**Excerpted records:**
╔══

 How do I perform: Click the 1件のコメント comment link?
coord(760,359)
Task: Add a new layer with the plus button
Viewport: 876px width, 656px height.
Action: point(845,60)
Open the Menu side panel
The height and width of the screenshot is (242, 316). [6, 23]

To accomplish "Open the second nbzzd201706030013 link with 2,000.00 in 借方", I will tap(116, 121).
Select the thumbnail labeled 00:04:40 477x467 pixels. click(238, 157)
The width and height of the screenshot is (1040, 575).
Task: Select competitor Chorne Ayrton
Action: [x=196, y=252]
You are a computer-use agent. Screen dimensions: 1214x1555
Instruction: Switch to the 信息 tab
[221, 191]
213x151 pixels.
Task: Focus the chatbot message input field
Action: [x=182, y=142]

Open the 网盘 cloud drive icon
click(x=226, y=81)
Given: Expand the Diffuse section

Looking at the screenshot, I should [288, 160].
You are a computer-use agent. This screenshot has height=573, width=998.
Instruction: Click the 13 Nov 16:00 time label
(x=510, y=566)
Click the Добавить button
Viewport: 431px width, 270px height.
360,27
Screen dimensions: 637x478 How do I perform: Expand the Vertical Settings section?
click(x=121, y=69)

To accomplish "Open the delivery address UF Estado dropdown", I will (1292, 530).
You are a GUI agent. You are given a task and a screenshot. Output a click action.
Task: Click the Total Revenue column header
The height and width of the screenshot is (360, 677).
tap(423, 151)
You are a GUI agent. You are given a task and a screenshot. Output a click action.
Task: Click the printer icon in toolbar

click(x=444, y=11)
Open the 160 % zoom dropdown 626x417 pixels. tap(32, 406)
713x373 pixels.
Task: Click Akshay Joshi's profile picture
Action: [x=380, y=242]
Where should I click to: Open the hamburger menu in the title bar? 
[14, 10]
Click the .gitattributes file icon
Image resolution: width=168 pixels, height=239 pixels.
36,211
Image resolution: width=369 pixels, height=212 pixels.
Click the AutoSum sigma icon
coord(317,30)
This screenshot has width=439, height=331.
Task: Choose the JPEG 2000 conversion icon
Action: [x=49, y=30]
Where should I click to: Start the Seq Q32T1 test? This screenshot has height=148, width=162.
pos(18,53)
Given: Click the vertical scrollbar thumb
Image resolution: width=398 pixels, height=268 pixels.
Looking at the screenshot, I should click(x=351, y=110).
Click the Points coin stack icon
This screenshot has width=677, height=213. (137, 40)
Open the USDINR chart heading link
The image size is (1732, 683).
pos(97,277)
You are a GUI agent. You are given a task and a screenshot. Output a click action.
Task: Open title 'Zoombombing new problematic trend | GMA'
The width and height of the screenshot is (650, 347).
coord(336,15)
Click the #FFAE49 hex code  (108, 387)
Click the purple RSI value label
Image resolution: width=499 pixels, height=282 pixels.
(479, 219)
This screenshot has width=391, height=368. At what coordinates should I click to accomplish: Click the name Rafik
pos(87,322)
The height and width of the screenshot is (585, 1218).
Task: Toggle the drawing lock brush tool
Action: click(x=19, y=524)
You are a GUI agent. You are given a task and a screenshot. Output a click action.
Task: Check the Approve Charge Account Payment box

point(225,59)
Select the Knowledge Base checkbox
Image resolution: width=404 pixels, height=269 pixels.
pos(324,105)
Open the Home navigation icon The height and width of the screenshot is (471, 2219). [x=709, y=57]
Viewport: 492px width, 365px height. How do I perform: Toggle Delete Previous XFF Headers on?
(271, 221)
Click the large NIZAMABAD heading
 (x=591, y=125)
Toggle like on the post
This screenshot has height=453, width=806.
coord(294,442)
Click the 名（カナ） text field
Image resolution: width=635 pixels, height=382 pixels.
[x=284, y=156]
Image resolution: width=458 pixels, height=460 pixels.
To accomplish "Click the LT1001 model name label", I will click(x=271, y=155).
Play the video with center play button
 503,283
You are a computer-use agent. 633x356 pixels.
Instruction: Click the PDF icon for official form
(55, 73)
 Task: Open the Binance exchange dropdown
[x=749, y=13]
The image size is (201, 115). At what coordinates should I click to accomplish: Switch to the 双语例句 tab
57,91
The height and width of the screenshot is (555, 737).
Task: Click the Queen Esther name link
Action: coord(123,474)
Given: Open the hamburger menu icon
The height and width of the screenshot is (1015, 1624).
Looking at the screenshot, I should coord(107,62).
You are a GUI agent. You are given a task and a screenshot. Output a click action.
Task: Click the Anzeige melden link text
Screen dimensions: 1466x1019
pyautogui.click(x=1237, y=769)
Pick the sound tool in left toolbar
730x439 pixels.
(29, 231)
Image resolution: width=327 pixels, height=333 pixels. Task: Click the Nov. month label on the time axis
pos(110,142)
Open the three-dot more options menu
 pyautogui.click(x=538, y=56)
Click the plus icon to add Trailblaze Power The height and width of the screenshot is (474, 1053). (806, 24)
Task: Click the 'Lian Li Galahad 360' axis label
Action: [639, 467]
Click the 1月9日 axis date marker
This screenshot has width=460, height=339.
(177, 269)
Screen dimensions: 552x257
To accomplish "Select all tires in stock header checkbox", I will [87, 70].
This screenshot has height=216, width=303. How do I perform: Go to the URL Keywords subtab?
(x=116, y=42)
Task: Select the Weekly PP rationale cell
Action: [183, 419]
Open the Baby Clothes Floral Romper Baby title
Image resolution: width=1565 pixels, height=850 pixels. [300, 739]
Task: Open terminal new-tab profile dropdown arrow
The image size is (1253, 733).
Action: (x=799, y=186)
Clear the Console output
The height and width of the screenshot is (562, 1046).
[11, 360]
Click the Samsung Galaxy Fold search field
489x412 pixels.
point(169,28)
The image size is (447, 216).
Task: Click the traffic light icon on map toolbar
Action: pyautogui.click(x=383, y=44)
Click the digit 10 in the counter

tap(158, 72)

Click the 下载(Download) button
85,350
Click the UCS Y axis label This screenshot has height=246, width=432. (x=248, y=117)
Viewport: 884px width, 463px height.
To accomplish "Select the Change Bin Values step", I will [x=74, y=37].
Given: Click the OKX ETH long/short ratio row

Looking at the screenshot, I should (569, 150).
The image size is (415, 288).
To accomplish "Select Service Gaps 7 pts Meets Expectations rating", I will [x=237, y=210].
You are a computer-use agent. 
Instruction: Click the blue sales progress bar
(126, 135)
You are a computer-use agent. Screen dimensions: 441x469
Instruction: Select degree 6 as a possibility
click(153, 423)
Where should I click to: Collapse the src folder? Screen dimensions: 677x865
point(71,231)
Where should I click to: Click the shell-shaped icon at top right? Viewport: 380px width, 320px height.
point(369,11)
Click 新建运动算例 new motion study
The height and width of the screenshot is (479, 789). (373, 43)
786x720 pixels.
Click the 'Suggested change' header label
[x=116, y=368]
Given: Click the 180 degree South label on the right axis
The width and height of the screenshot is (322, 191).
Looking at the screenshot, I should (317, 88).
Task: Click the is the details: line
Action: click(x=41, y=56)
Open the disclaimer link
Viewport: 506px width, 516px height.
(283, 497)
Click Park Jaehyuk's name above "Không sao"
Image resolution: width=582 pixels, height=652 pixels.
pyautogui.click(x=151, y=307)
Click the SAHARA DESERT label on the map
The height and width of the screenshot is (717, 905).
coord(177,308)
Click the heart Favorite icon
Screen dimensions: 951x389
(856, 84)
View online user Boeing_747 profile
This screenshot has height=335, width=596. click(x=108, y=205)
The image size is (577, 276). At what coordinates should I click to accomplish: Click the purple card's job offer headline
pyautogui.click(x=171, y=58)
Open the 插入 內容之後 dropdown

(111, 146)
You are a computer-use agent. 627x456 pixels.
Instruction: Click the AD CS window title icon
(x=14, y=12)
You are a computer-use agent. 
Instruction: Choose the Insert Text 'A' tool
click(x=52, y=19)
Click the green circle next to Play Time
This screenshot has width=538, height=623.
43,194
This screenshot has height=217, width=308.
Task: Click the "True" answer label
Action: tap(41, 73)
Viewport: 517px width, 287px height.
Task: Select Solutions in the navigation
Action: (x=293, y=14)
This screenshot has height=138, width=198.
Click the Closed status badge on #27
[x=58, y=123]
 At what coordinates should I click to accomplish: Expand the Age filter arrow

╚══

**Exercise:**
As the answer, set down only the lines from the data above between the one holding "Screen dimensions: 552x257" and the one holding "Given: Click the 180", inclusive, exactly as they read.

**Response area:**
Screen dimensions: 552x257
To accomplish "Select all tires in stock header checkbox", I will [87, 70].
This screenshot has height=216, width=303. How do I perform: Go to the URL Keywords subtab?
(x=116, y=42)
Task: Select the Weekly PP rationale cell
Action: [183, 419]
Open the Baby Clothes Floral Romper Baby title
Image resolution: width=1565 pixels, height=850 pixels. [300, 739]
Task: Open terminal new-tab profile dropdown arrow
The image size is (1253, 733).
Action: (x=799, y=186)
Clear the Console output
The height and width of the screenshot is (562, 1046).
[11, 360]
Click the Samsung Galaxy Fold search field
489x412 pixels.
point(169,28)
The image size is (447, 216).
Task: Click the traffic light icon on map toolbar
Action: pyautogui.click(x=383, y=44)
Click the digit 10 in the counter

tap(158, 72)

Click the 下载(Download) button
85,350
Click the UCS Y axis label This screenshot has height=246, width=432. (x=248, y=117)
Viewport: 884px width, 463px height.
To accomplish "Select the Change Bin Values step", I will [x=74, y=37].
Given: Click the OKX ETH long/short ratio row

Looking at the screenshot, I should (569, 150).
The image size is (415, 288).
To accomplish "Select Service Gaps 7 pts Meets Expectations rating", I will [x=237, y=210].
You are a computer-use agent. 
Instruction: Click the blue sales progress bar
(126, 135)
You are a computer-use agent. Screen dimensions: 441x469
Instruction: Select degree 6 as a possibility
click(153, 423)
Where should I click to: Collapse the src folder? Screen dimensions: 677x865
point(71,231)
Where should I click to: Click the shell-shaped icon at top right? Viewport: 380px width, 320px height.
point(369,11)
Click 新建运动算例 new motion study
The height and width of the screenshot is (479, 789). (373, 43)
786x720 pixels.
Click the 'Suggested change' header label
[x=116, y=368]
Given: Click the 180 degree South label on the right axis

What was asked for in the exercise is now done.